Mit breiter Mehrheit hat das Europaparlament ein vorübergehendes Einfrieren der EU-Beitrittsgespräche mit der Türkei gefordert. 479 von 623 Abgeordneten stimmten in Straßburg dafür, weder über offene Verhandlungskapitel mit Ankara zu sprechen noch neue Kapitel zu eröffnen. 

Die Resolution ist eine Aufforderung an die Mitgliedstaaten und die EU-Kommission, die für die Beitrittsgespräche zuständig ist. Rechtlich ist sie nicht bindend, ihr kommt aber eine hohe Symbolkraft zu: Sie ist eine Reaktion auf die Massenverhaftungen in der Türkei nach dem Putschversuch Mitte Juli. 

Nach Medienangaben wurden mehr als 36.000 Menschen in der Türkei in Untersuchungshaft genommen, unter ihnen Journalisten und Oppositionspolitiker. Mehr als 75.000 zivile Staatsbedienstete, etwa Lehrer, Wissenschaftler und Richter, sowie Angehörige der Armee wurden entlassen, Tausende weitere suspendiert. Die türkische Regierung wirft ihnen Verbindungen zur Bewegung des in den USA lebenden Predigers Fethullah Gülen vor, die sie für den Putschversuch verantwortlich macht. 

Automatische Suspendierung, falls Todesstrafe wieder eingeführt wird

Die EU-Abgeordneten forderten zudem, dass eine Wiedereinführung der Todesstrafe automatisch eine formale Suspendierung der Beitrittsverhandlungen zur Folge haben solle. Für eine Wiederaufnahme der Gespräche bräuchte es danach einen einstimmigen Beschluss der EU-Länder.
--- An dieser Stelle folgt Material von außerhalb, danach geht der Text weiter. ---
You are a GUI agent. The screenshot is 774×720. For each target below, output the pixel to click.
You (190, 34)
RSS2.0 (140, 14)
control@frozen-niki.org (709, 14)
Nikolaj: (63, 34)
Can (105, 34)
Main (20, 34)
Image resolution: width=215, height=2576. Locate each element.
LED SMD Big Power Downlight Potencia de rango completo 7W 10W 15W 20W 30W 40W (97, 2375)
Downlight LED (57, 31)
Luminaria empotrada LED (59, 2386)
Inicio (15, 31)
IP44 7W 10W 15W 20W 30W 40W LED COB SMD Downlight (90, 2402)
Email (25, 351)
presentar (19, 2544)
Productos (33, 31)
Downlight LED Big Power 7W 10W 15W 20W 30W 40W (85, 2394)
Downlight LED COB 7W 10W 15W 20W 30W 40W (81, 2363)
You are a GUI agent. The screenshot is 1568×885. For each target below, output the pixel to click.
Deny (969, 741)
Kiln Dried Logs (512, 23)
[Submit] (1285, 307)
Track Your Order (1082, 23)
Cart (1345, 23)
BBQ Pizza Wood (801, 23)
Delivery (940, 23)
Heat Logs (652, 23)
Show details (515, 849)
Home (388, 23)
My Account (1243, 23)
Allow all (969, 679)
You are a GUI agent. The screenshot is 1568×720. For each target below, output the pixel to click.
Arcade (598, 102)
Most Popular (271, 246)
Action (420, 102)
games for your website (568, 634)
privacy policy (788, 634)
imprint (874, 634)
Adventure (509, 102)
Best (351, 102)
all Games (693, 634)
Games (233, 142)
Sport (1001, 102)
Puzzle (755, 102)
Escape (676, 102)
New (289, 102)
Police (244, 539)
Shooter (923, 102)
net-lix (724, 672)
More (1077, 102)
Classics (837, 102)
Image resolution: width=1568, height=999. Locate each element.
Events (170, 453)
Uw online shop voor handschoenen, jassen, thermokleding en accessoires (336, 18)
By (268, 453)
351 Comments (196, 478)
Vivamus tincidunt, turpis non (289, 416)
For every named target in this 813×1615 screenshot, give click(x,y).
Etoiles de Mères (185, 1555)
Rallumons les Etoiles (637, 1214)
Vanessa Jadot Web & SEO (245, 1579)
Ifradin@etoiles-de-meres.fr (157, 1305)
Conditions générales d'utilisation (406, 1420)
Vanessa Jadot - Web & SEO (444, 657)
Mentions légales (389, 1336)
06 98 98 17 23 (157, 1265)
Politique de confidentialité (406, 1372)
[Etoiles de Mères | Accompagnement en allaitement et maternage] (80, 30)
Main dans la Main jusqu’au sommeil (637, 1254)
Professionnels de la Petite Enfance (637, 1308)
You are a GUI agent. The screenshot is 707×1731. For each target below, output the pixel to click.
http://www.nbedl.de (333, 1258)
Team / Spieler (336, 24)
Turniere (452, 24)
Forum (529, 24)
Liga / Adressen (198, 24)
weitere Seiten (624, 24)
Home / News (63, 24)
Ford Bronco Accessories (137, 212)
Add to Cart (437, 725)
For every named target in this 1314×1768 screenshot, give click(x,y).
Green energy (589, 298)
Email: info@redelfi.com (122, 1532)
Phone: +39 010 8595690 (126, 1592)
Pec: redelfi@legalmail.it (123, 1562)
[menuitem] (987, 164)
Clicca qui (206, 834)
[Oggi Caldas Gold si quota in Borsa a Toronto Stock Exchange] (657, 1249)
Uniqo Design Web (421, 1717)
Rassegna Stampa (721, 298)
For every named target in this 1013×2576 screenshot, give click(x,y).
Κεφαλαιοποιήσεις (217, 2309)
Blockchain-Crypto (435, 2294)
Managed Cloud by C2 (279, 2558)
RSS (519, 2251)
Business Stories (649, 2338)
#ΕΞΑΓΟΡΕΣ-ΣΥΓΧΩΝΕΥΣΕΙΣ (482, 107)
Der türkische Präsident Recep Tayyip Erdoğan hatte die Wiedereinführung der Todesstrafe mehrfach ins Gespräch gebracht. 

Wichtig war den Europapolitikern, dass es sich um eine temporäre Forderung handele. Sie wollen ihre Position überprüfen, sobald die Türkei den Ausnahmezustand aufgehoben hat. Entscheidend soll dann sein, inwieweit die Türkei zu rechtsstaatlichen Verhältnissen und einer Achtung der Menschenrechte zurückgekehrt ist.

Die EU-Kommission, die die Beitrittsverhandlungen mit der Türkei führt, ist nicht an die Aufforderung des Parlaments gebunden. Die EU-Außenbeauftragte Federica Mogherini hatte sich zuletzt dafür ausgesprochen, die Gesprächskanäle offen zu halten. Auch unter den Mitgliedstaaten herrscht eher Zurückhaltung. Die EU hat mit der Türkei ein umstrittenes Abkommen zur Rücknahme von Flüchtlingen geschlossen, seitdem sind die Flüchtlingszahlen deutlich zurückgegangen. Die Türkei hat mehrfach gedroht, den Pakt zu kündigen.

Türkei: Europa soll sich ein Beispiel an der Türkei nehmen

EU-Minister Ömer Celik kritisierte die Entscheidung scharf – und tat sie zugleich als bedeutungslos ab. "Im Grunde genommen halten wir diese Entscheidung für null und nichtig", sagte er. Die zuvor vom EU-Parlament verabschiedete Resolution sei rechtlich nicht verbindlich. Sie sei zudem "eine kurzsichtige und visionslose politische Entscheidung". Celik riet den Europaabgeordneten, sich in Sachen Demokratie ein Beispiel an der Türkei zu nehmen.

Celik sagte, den Abgeordneten sei es darum gegangen, Erdoğan eine Botschaft zu übermitteln. "Sie sind diejenigen, denen eine Botschaft übermittelt werden sollte. Sie sollten sich vom türkischen Volk über Demokratie belehren lassen." Die Maßnahmen der türkischen Regierung während des Ausnahmezustands zu kritisieren, sei "eine Ungerechtigkeit gegenüber unserem Land". Erdoğan vertrete die Einheit des Staates und des Volkes.

Die EU selbst befinde sich in einer "Wertekrise bezüglich Rechtsextremismus, Fremdenfeindlichkeit, Islamophobie und Antisemitismus", die sie nun an der Türkei auslasse, sagte Celik.

Noch bevor die EU-Abgeordneten überhaupt abstimmten, hatte Staatschef Erdoğan bereits seine Missachtung ausgedrückt. "Ich rufe allen, die uns vor den Bildschirmen zusehen, und der ganzen Welt zu: Egal wie das Resultat ausfällt, diese Abstimmung hat für uns keinen Wert", sagte er am Mittwoch in Istanbul.